The Snowball Earth hypothesis refers to the idea that at some point during the Earth’s history, specifically during the Cryogenian period (850 to 630 million years ago), the entire surface was frozen over, including the oceans. The Snowball Earth hypothesis is controversial among paleontologists, but many believe it helps explain the presence of glacial deposits at tropical latitudes from this period, as well as other unusual aspects of the Cryogenian geological record. All scientists agree that there were huge glaciations in the Cryogenian period, the disagreement is on whether they became global in extent.
The Snowball Earth scenario, if it did indeed occur, is thought to have been initiated by the drifting of continents into an almost exclusively equatorial configuration. This would have caused the rapid weathering of continental rocks, which would have then absorbed large amounts of atmospheric carbon dioxide. As carbon dioxide is a greenhouse gas that plays a crucial role in keeping the Earth warm, these depletion would have caused runaway ice accumulation. As glaciers covered the Earth, they would have raised the Earth’s albedo (reflectivity), reflecting light energy back into space, further accelerating cooling. The eventual result would have been a planet entirely covered in ice, with equatorial temperatures similar to present-day Antarctica.
To dispel the deep freeze of the Snowball Earth would have required copious amounts of carbon dioxide. As silicate and carbonate rocks, the normal sources of carbon dioxide, would have been entirely covered up, the gas would have had to come from volcanic explosions. Over periods of time in the millions of years, volcanic explosions would belch enough CO2 into the atmosphere to initiate global warming. This warming would cause ice around the equator to melt and expose land, lowering the Earth’s albedo and causing positive feedback of warming.
Some scientists believe a “Slushball Earth” hypothesis is more realistic than Snowball Earth, where a region of thin-ice or ice-free ocean would exist around the equator. This is necessary for an active hydrological cycle, and indeed, some geological deposits from the time indicate the presence of one.

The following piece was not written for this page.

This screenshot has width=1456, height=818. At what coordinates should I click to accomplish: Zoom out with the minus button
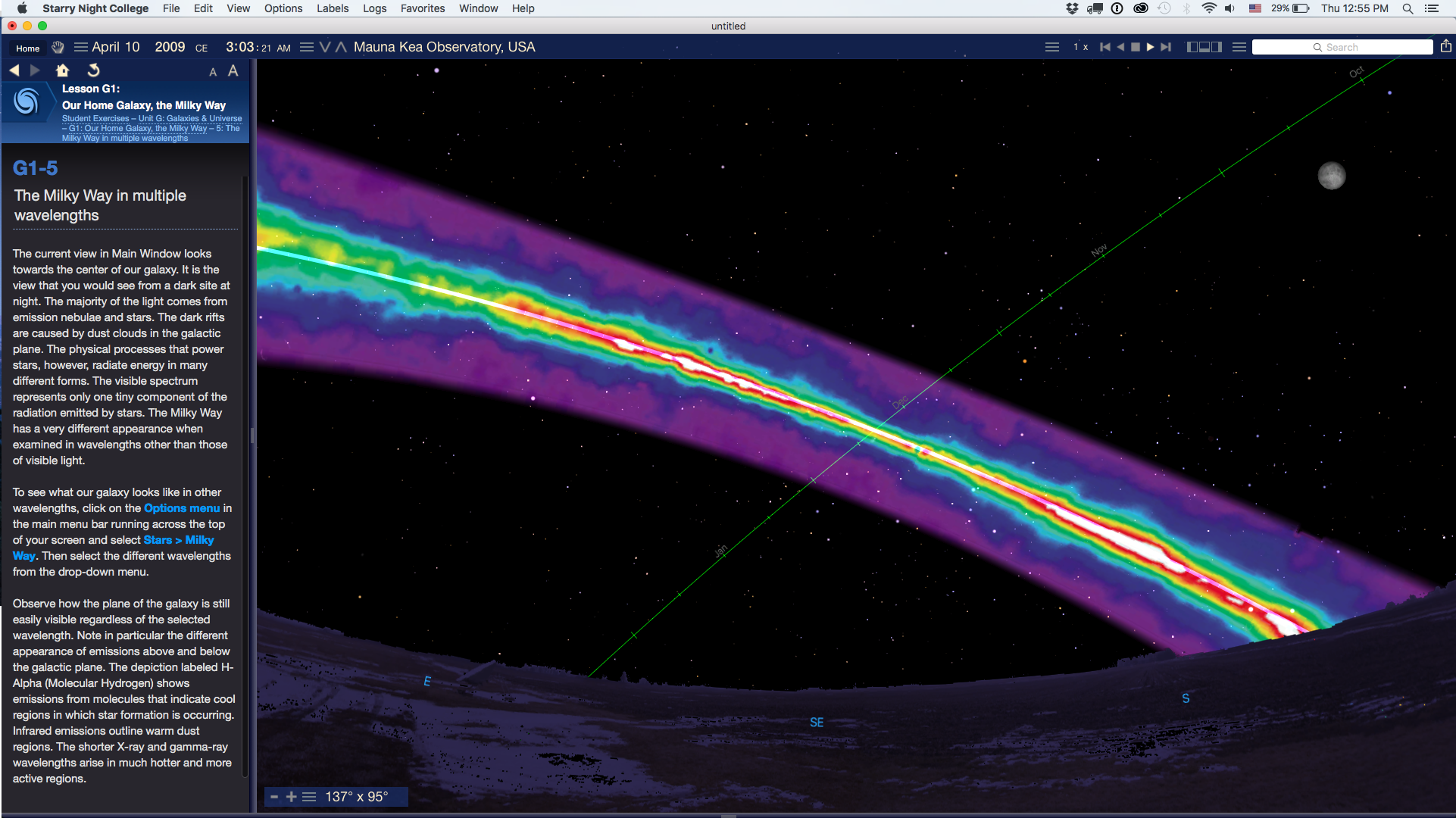274,797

The Snowball Earth is sometimes cited as holding back the evolution of multicellular life, but the truth is, we don’t know whether this is true or not. Unicellular life certainly existed billions of years before the Cryogenian and survived through it, perhaps in deep-sea hydrothermal vents and other refugia. The survival of Earthly life through the Snowball Earth period is sometimes cited as an argument that life could exist in the ice-covered oceans of outer Solar System bodies such as the Jovian moon Europa.